New CML research into consumer demand for retirement borrowing has identified "important knowledge gaps" in terms of understanding what consumers want and need in terms of products, as well as about how they make decisions about their retirement income and assets, and the advice they use (or would regard as valuable and trustworthy).

Related topics:  Retirement
Rozi Jones
10th November 2015
CML

The Council says that both the industry and the government need to gain more insight on these aspects to develop a lending market for older borrowers that offers attractive products that genuinely meet consumer needs as well as mitigating lending risk.

The researchers concluded that "the current environment does not adequately meet the needs of our ageing population", and that both the approach to conduct risk and the design of products need to evolve.

They urge consideration of reversion products, not just lifetime mortgages, as part of this evolution, but say:

"The development of an effective and appropriate market for retirement borrowing must also be sensitive to contextual factors that are likely to affect access to financial services in later life such as different levels of financial capability and vulnerability, digital exclusion among older people, the effectiveness of advice and guidance as the main source of consumer protection for different types of customer, and debt aversion preventing take up of potentially beneficial solutions to income needs."

An important part of the research highlighted that as life expectancy increases, people are frequently underestimating how long they will live and what their needs will be.

Pension reform has already resulted in a dramatic decline in annuity sales, increasing the uncertainty about whether fewer people will have adequate long-term pension income to ensure financial resilience and an ability to cover the costs of their social care needs as they age.

Additionally, the CML says that carrying debt into retirement (unsecured, as well as mortgage) is a relatively new phenomenon, and that the relative balance of paying for social care is shifting away from the State and onto the individual.
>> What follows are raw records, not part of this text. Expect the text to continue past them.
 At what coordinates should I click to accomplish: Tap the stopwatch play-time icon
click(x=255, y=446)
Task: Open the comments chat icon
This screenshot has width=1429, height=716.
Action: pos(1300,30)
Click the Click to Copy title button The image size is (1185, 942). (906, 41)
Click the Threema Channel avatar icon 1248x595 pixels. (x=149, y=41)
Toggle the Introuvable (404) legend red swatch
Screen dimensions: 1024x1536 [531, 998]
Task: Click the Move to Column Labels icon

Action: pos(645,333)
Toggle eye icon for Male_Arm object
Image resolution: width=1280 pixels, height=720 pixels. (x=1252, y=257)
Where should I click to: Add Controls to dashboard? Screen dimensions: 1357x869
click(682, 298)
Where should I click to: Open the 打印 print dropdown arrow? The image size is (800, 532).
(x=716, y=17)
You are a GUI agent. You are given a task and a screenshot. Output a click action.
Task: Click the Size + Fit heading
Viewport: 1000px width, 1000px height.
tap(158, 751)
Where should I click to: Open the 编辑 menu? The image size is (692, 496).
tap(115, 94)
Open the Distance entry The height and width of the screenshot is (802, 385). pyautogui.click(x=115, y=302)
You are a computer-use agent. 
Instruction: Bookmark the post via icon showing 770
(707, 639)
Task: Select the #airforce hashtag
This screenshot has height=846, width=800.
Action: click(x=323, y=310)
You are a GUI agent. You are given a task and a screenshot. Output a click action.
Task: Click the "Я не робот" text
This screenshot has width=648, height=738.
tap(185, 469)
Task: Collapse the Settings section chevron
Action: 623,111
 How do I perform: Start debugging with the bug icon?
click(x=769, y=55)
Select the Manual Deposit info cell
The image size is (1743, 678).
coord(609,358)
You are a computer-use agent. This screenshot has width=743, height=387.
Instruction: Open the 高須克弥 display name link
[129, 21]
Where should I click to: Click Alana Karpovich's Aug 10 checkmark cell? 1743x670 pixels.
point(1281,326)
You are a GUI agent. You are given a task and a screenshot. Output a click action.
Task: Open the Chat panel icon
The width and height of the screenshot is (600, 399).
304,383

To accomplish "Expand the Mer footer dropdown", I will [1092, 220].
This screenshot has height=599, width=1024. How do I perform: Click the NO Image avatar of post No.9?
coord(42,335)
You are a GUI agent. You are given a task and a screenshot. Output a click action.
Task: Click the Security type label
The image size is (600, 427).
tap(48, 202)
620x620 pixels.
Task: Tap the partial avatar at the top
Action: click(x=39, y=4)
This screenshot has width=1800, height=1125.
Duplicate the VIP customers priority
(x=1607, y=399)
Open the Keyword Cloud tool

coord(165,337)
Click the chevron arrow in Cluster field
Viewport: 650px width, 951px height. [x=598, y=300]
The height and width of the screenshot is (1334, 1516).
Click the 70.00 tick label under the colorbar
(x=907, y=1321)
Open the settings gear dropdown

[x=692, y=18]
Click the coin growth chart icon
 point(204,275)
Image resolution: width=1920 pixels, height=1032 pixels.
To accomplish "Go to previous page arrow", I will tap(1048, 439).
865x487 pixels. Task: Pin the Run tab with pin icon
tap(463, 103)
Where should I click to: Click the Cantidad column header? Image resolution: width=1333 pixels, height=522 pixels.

Income is rarely sufficient to cover these costs and releasing housing equity is likely to become a more important component of funding for these needs.

Property supply and cost issues are also acting as barriers to trading down, and in the absence of resolution to these challenges the likelihood is that borrowing against equity on existing property increases - particularly as the perceived importance of leaving bequests seems to be diminishing among "younger older" cohorts.

The research also highlighted borrowing limitations, stating that future affordability assessment requirements that lenders have to undertake in line with recent reforms to FCA regulation have tended to be implemented cautiously, meaning that it has become harder for people to access conventional mortgage borrowing that extends into retirement.

Finally, while there has been a significant increase in the equity release/lifetime mortgage market, in overall volume terms it remains extremely small, and it still faces barriers in terms of negative perception by some consumers, as well as provider product design trade-offs between very comprehensive consumer protection, and greater flexibility and innovation.

Adrian Anderson, director of mortgage broker Anderson Harris, commented:

"With building societies committed to reviewing maximum age limits on mortgage lending, the CML’s report is timely, addressing a problem which has already becoming a real issue. Older borrowers are being penalised unnecessarily with lenders preferring to lend to first-time buyers than those with many years evidence of servicing a mortgage, simply because they are approaching retirement age.

"Lenders must recognise that the ‘new norm’ will be later retirement ages as annuity rates are low and life expectancy increases. Property is the asset that will be increasingly called upon to bridge the shortfall and finding ways of doing this, which are fair and affordable, is essential.

"When lenders are assessing mortgage applicants nearer retirement age they need to take more time to understand the other sources of income such as investment portfolios and different pension funds, which are more complicated than PAYE. It is essential that the question as to how the mortgage will be serviced and paid off is answered, but more time needs to be taken to look at all the options available to borrowers in their fifties."